For each scenario, we identified the temperature that best balances accuracy with natural-sounding responses. Scoring used a 5-point scale weighted across instruction following (25%), factual accuracy (25%), language naturalness (25%), response structure (15%), and refusal capability (10%).

ScenarioOptimal TT=0.1 ScoreBest ScoreT=0.9 ScoreRationale
Manufacturing0.33.84.03.2Procedural accuracy is critical. Slight variation improves readability.
SaaS0.33.73.93.4Feature descriptions need accuracy with example diversity.
Medical0.33.63.92.8Richer caveats at 0.3, but dangerous misinformation starts at 0.5.
E-commerce0.53.43.83.1Recommendation diversity matters. Emotional language is effective.
Legal0.13.93.92.4Legal text must be precise. Higher T causes fabricated citations.
Automation0.33.73.93.0Code accuracy is essential. Comment diversity is a minor benefit.
Korean0.53.53.83.3Natural expression is key. Quality improves up to 0.5.

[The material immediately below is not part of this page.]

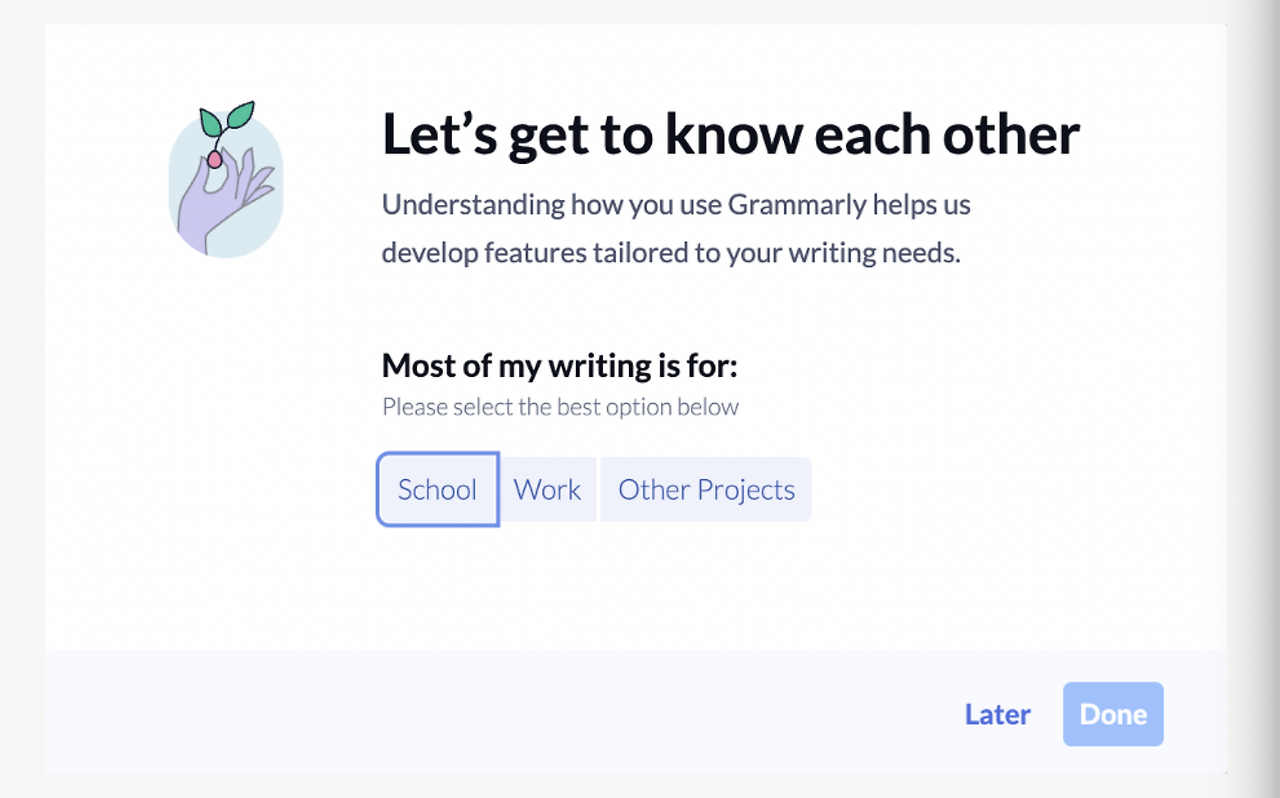Click the pink seed bud in the illustration

[214, 160]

Production Quick Reference

T = 0.1
Legal, medical diagnosis, technical spec lookups

Factual accuracy above all. Expression variety is unnecessary.

T = 0.3
Customer service, manufacturing, SaaS, automation (recommended default)

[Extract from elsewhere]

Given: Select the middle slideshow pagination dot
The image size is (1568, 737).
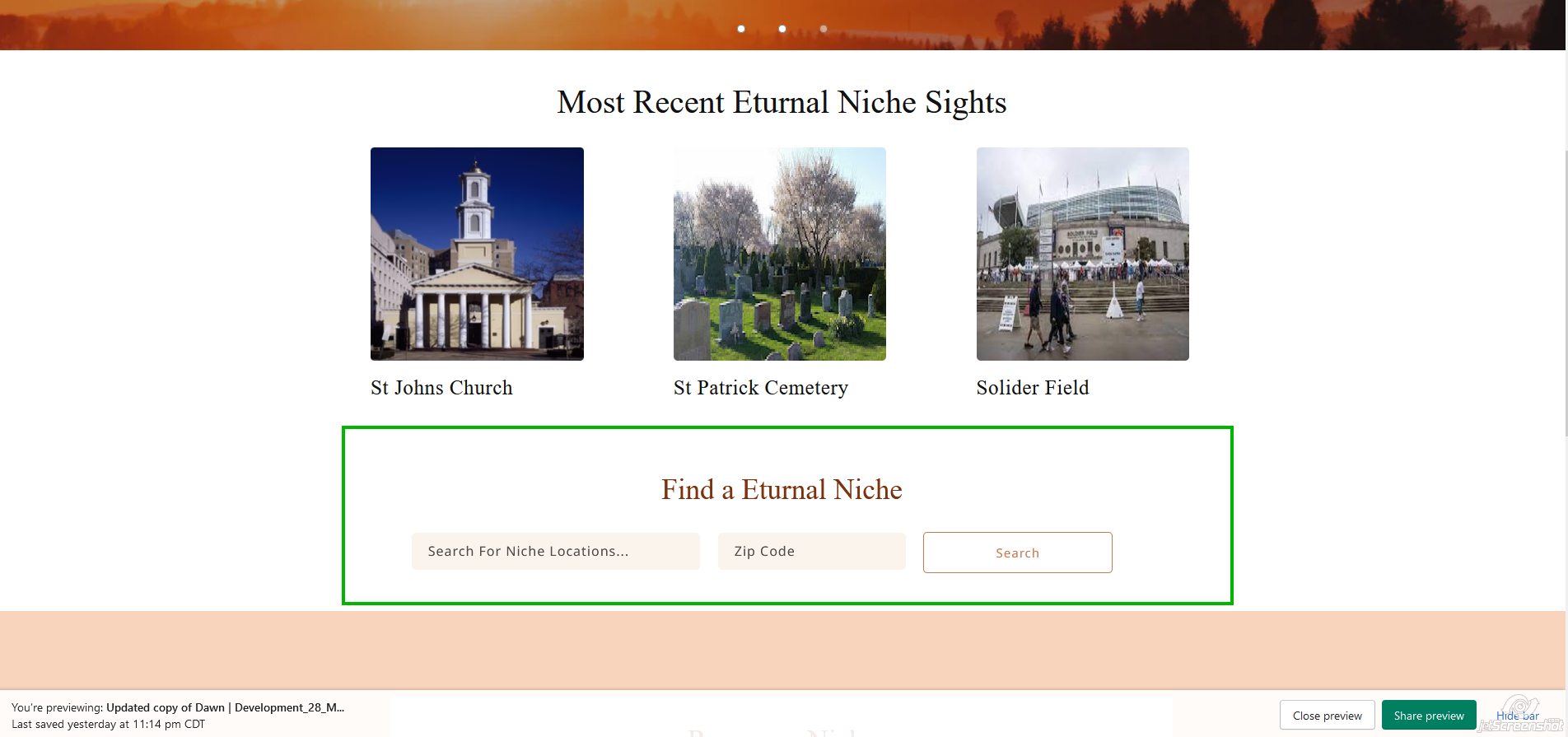Looking at the screenshot, I should tap(782, 29).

Maintains accuracy with natural expression. Suitable for most B2B scenarios.

T = 0.5
E-commerce recommendations, conversational AI, content drafts

Diversity helps. Hallucination rate starts climbing — monitor closely.

T ≥ 0.7
Brainstorming, creative writing, idea generation (non-production only)

Hallucination rate exceeds 55%. Never use for customer-facing services.

GPU Comparison: Does Hardware Affect Optimal Temperature?

We re-ran the full experiment on an RTX 5060 Ti (16 GB) to check whether GPU hardware influences the optimal temperature setting or response quality.

MetricRTX PRO 6000RTX 5060 TiDifference
Avg tok/s (T=0.3)135.842.33.2×
Total time (60 questions)315s1,012s3.2×
Avg response length (T=0.3)712 tok708 tok≈ identical
Hallucination rate (T=0.3)22.2%22.2%Identical
Optimal T per scenario0.30.3Identical

The answer is definitive: GPU affects speed, not quality. The RTX PRO 6000 delivers 3.2× the throughput of the RTX 5060 Ti, but response length, hallucination rate, and optimal temperature settings are identical across both cards. This means temperature tuning guidelines are hardware-independent — you can develop your settings on a smaller GPU and deploy to production hardware with confidence.

Conclusion

The single most important takeaway from 300 experiments: T=0.3 is the safest production default for most business scenarios, and T=0.5 is the hallucination cliff. Below T=0.5, hallucination rates stay manageable (16–22%). Above it, the rate doubles and triples, with the model generating increasingly confident fabrications.

Temperature is not a simple creativity-vs-accuracy slider. Up to T=0.3, raising the temperature genuinely improves response naturalness with minimal cost to accuracy. Beyond T=0.5, a qualitatively different failure mode kicks in — the model does not just become "less accurate," it starts confidently inventing information that looks indistinguishable from real data.

For production deployments: use T=0.1 for domains where fabrication is unacceptable (legal, medical), T=0.3 as the general default, and reserve T=0.5+ for non-critical applications with human review. Never deploy T=0.7 or above in customer-facing systems. These findings are model-specific to Qwen3-14B-AWQ, but the "hallucination cliff around T=0.5" pattern is widely observed across LLM families.

This experiment was conducted on Qwen3-14B-AWQ (INT4) with SGLang v0.4. Optimal temperature values may differ across model families, but the hallucination acceleration pattern above T=0.5 is consistent across most tested LLMs. We recommend running hallucination trap tests whenever switching models.